Vivemos instantes de absoluta esquizofrenia. A repressão policial que faz transitar em julgado condenações à morte nas esquinas é imensa. Conforme dados do Professor Oscar Vilhena, diretor da Conectas Direitos Humanos, em São Paulo, no ano passado, foram mortas pela polícia 915 pessoas, no Rio quase 1.200.

quarta-feira, 10 de agosto de 2005

Atualizado às 07:54

Injustiça célere


Miguel Reale Júnior*

Vivemos instantes de absoluta esquizofrenia. A repressão policial que faz transitar em julgado condenações à morte nas esquinas é imensa. Conforme dados do Professor Oscar Vilhena, diretor da Conectas Direitos Humanos, em São Paulo, no ano passado, foram mortas pela polícia 915 pessoas, no Rio quase 1.200. Bastou a polícia inglesa atingir um brasileiro em Londres para haver uma comoção nacional. Aqui, a produção caseira da violência institucional é aceita com naturalidade. Se Jean Charles tivesse sido morto pela truculência policial brasileira, sua morte passaria desapercebida no multifário noticiário dos entreveros cotidianos.

Banaliza-se a violência, por parte da polícia, que antes atemoriza do que tranqüiliza, e por parte da marginalidade, que viola todos os interditos. Não mais a ação de justiceiros, para se liquidar um desafeto, mas a eliminação coletiva de todos que eventualmente se encontrem ao seu lado no instante marcado para morrer, sejam crianças, velhos ou mulheres. O número de chacinas que se reduzira, agora recrudesce.

Só se pensa em medidas de ordem repressiva para contornar essa situação de calamidade. Repito, de calamidade, quando se verifica que dos jovens entre 15 a 24 anos que falecem, 54% morrem assassinados. O problema não é apenas policial, é manifestamente social.

Uma política criminal de cunho social nem passa pela cabeça das autoridades. Foi riscada da ação administrativa federal uma política de segurança pública de caráter preventivo.

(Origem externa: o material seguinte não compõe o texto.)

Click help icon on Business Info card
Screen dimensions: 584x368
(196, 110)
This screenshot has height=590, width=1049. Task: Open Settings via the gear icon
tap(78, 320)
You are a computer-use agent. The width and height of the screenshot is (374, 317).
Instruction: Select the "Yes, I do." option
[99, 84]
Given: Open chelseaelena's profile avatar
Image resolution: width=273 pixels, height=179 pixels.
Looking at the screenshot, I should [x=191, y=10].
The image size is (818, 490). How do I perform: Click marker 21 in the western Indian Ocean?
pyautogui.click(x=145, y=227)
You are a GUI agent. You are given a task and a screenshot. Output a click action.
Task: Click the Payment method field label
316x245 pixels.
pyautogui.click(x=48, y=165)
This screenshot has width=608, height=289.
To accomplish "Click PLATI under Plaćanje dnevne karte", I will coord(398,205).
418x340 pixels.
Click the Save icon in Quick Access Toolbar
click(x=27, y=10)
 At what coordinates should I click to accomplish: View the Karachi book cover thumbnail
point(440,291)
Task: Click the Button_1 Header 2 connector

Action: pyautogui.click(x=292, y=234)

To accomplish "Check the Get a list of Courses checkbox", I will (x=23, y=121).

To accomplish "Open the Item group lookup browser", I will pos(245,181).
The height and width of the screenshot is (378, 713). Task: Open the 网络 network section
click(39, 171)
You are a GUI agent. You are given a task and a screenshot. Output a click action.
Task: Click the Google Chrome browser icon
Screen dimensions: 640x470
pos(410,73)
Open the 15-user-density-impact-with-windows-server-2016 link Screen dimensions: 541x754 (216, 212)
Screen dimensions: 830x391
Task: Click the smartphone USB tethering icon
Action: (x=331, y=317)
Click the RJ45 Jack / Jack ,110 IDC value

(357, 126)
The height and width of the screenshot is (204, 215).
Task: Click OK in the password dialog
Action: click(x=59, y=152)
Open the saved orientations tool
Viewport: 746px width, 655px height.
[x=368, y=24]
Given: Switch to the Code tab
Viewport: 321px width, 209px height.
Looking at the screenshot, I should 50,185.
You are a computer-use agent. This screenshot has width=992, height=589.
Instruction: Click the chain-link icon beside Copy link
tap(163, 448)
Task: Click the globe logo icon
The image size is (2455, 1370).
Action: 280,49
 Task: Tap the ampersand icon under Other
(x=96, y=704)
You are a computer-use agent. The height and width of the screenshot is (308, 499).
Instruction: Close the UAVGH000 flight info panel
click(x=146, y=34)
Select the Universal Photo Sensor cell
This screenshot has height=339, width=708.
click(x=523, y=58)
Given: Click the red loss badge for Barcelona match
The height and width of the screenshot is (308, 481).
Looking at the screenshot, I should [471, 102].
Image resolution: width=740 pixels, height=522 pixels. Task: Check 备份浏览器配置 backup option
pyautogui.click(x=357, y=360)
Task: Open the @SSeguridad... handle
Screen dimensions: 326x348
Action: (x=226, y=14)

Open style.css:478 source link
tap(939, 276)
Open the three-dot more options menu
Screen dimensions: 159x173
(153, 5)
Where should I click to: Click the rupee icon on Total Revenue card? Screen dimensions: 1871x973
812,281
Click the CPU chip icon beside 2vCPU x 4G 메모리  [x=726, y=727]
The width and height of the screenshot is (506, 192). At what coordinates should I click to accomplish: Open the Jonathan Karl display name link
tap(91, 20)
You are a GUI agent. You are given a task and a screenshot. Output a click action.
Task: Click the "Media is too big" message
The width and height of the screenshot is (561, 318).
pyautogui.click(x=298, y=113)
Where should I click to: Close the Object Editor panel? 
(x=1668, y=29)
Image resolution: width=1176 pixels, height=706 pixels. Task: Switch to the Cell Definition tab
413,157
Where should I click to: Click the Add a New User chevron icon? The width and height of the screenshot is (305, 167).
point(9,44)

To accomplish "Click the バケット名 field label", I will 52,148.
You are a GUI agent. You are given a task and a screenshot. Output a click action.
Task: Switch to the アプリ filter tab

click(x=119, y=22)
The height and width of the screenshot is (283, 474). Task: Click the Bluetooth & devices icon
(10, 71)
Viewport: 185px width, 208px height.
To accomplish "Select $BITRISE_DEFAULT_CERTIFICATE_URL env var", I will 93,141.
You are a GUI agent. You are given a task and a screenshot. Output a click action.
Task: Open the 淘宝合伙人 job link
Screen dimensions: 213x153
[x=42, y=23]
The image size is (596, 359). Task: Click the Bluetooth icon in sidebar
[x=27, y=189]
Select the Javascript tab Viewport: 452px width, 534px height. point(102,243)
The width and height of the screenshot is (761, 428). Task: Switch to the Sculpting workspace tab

A esquizofrenia revela-se, também, por haver de um lado extrema repressão, de outro uma benevolência assustadora. Os crimes de rua, assaltos e seqüestros relâmpagos, que atemorizam sem dúvida, recebem nos Tribunais sanções elevadíssimas, muitas vezes desproporcionais, mas em contrapartida a grande maioria deles permanece de autoria desconhecida, dada a ineficiência da apuração policial. Já a violência doméstica, um dos maiores males das grandes cidades, cai na lei de crimes de pequeno potencial ofensivo e resultam na transação penal, com a obrigação do ofensor pagar uma cesta básica, valor que o delinqüente desconta do dinheiro que dá para a mulher agredida.

Em certos casos, os juízes querem impor a transação, sob a ameaça injusta de que a não aceitação pode redundar em uma condenação, sempre em busca da sagrada celeridade. Resistir à ameaça leva ao processo, no qual o mesmo juiz termina por absolver o réu em face da ausência de prova da autoria ou mesmo de tipificação penal da conduta.

A suspensão do processo, criada pelo art. 89 da Lei n° 9099/95, tem permitido soluções benevolentes em crimes graves como estelionato, apropriações indébitas e crimes contra a administração.

Este o quadro de um Direito Penal construído sem sistema, ao sabor dos fatos e demagogicamente imposto na crença de que com leis rigorosas combate-se a criminalidade violenta e que com benevolência nos demais crimes acelera-se a justiça. Resultado: uma injustiça célere.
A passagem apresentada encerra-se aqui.